Nell Carter (born Nell Ruth Hardy; September 13, 1948 – January 23, 2003) was an American singer and actress.

Carter began her career in 1970, singing in the theater, and later crossed over to television. She was best known for her role as Nell Harper on the sitcom Gimme a Break! which originally aired from 1981 to 1987. Carter received two Emmy and two Golden Globe award nominations for her work on the series. Prior to Gimme a Break!, Carter won a Tony Award for Best Performance by a Featured Actress in a Musical in 1978 for her performance in the Broadway musical Ain't Misbehavin' as well as a Primetime Emmy Award for her reprisal of the role on television in 1982.

Early life
Nell Ruth Hardy was born September 13, 1948 in Birmingham, Alabama,  one of nine children born to Edna Mae and Horace Hardy. She was born into a Roman Catholic family and raised Presbyterian. Carter self-identified as Pentecostal.

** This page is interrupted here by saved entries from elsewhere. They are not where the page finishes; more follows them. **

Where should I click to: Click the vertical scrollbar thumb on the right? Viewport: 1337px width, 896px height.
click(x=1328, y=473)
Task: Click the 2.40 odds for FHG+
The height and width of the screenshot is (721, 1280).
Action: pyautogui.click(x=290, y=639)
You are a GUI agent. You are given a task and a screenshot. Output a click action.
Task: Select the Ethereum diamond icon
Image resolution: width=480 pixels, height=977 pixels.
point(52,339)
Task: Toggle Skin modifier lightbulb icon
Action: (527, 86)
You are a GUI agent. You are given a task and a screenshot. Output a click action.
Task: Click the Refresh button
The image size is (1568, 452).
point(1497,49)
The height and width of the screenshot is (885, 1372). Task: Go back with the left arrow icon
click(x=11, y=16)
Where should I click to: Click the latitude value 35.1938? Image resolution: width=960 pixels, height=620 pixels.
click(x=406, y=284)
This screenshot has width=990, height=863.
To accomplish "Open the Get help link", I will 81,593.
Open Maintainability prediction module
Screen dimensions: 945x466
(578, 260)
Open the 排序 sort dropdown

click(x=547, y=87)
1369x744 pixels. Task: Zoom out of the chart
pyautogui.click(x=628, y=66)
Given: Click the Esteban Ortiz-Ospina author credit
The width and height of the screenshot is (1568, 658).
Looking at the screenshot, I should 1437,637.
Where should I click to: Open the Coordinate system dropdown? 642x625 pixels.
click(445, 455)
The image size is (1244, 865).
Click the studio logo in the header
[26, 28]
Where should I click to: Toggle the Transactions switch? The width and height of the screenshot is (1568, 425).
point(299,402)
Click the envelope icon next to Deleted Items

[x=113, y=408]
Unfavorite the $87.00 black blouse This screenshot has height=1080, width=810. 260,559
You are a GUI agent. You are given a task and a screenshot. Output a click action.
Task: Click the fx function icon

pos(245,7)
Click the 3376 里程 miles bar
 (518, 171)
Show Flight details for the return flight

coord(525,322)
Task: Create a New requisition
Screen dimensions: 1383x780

When she was only two years old, her father was electrocuted when he stepped on a live power line in full view of Nell.

As a child, she began singing on a local gospel radio show and was also a member of the church choir. At age 15 she began performing at area coffee houses, and later joined the Renaissance Ensemble that played at area coffee houses and gay bars.

On July 5, 1965, 16-year-old Hardy was raped at gunpoint by a man she knew who gave her a ride home from a performance. She became pregnant and gave birth to daughter Tracy the next year; finding raising a baby alone too difficult, she sent her child to live with her older sister Willie. She later claimed that Tracy was the product of a brief marriage, but she revealed the truth in a 1994 interview.

Career

Broadway work
At age 19, Hardy changed her surname to Carter and left Birmingham, Alabama, moving to New York City with the Renaissance Ensemble. In New York City, Carter sang in coffee shops, nightclubs and bathhouses (including the Continental Baths), then landed her first role on Broadway in 1971.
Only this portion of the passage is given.